THE BLUE HOUR (1971)

Starring
Ann Chapman
and
Edward Blessington

Directed by
Ron Nicholas
and
Serge Goncheroff

Produced by
Carl Hittleman

Executive Producer
LeRoy Klein

Music by
Harry Fields

A
Grads Corporation
release

In Color
82 minutes
MPAA rating: X

PLOT

This story is about two people whose relationship is falling apart. David is a young architect whose dream is to build an ecological sound city. Tanya is a girl from Greece who wants a family. The two are living together and David is busy raising money so that he and Tanya can go to Canada. Something is wrong and they both know it. Tanya says in the beginning of the story “that her head is so hung up with her past that she can’t get herself together today”. The story shows how this happens to people. We see different things come up between David and Tanya in their everyday that “triggers” her similar past experience. Then through the use of flashbacks we see all the traumatic experience in Tanya’s life. Slowly we trace her life from the most current relationship that she has had with men back to her early life in Greece and her first love affair with a young priest.
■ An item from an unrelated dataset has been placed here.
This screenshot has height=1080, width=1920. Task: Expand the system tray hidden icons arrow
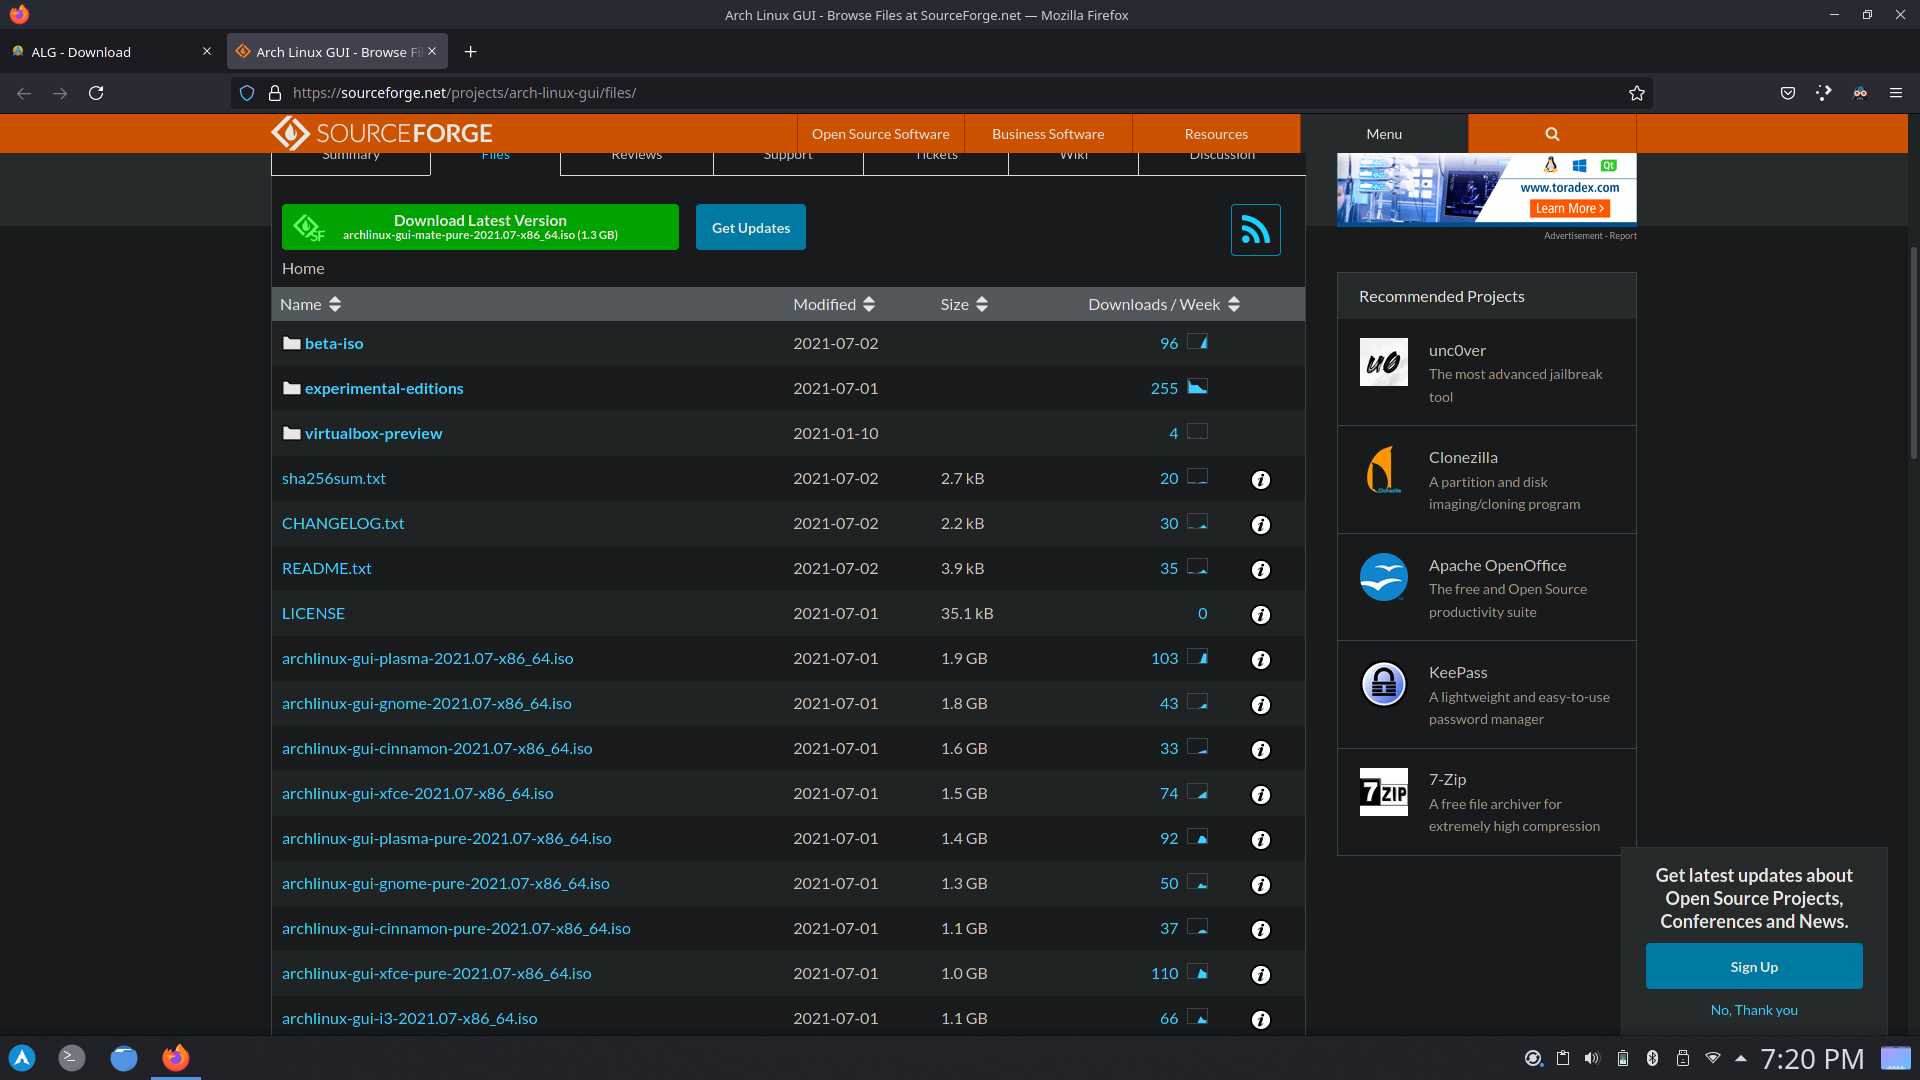[1741, 1058]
The priest kills himself and sets Tanya’s life on a road to

America to live with her uncle on a farm in California. The uncle is a lonely man who has lived by himself since his arrival in America. After a period of time he begins to think of Tanya more as a woman than his niece. After a few futile attempts on the part of the uncle Tanya decides that she wants to try to have a relationship with him. After a terrible experience in bed with him Tanya leaves. A man picks her up and takes her into Los Angeles to work in a modeling agency of questionable reputation. The time she spends at the agency is a degrading experience for her. She meets a young man who is a teacher. Through his kindness and love for her she finds the strength to try and leave her work. In their attempt to escape the teacher is killed and Tanya is once again on her own. David enters her life and the world seems different except that her past haunts her. It controls her life. The only way she is able to free herself is to go back and relive her past. Until she understands why she is there is no way for her to exist as a whole person in the present. The startling climax of the film is this moment where we see what reafly happens between her and the young priest. She had blamed herself for his death. ‘I didn’t kill him. I didn’t. In two hours it will be morning and it will be the first day of the rest of my life”. Our story ends with David and Tanya on their way to Canada. David with the money for his city and Tanya with herself.


BOXOFFICE review

A young architect (Edward Blessington), with dreams of building an ecologically sound city, and a young Greek girl (Ann Chapman), who seeks only to find herself, in aftermath of a tragic love affair in her homeland with a young priest, meet in modern-day Los Angeles. Only in telling her new love what happened across the ocean, with no sparing of details, can the girl free herself of emotional hangup. There are several deaths along the way. The two young people embark on a new life in Canada. LeRoy Klein was executive producer, Carl Hittleman producer, and Ron Nicholas and Serge Goncheroff the co-directors. The photography is strikingly effective and the score by Harry Fields is touching in its mood.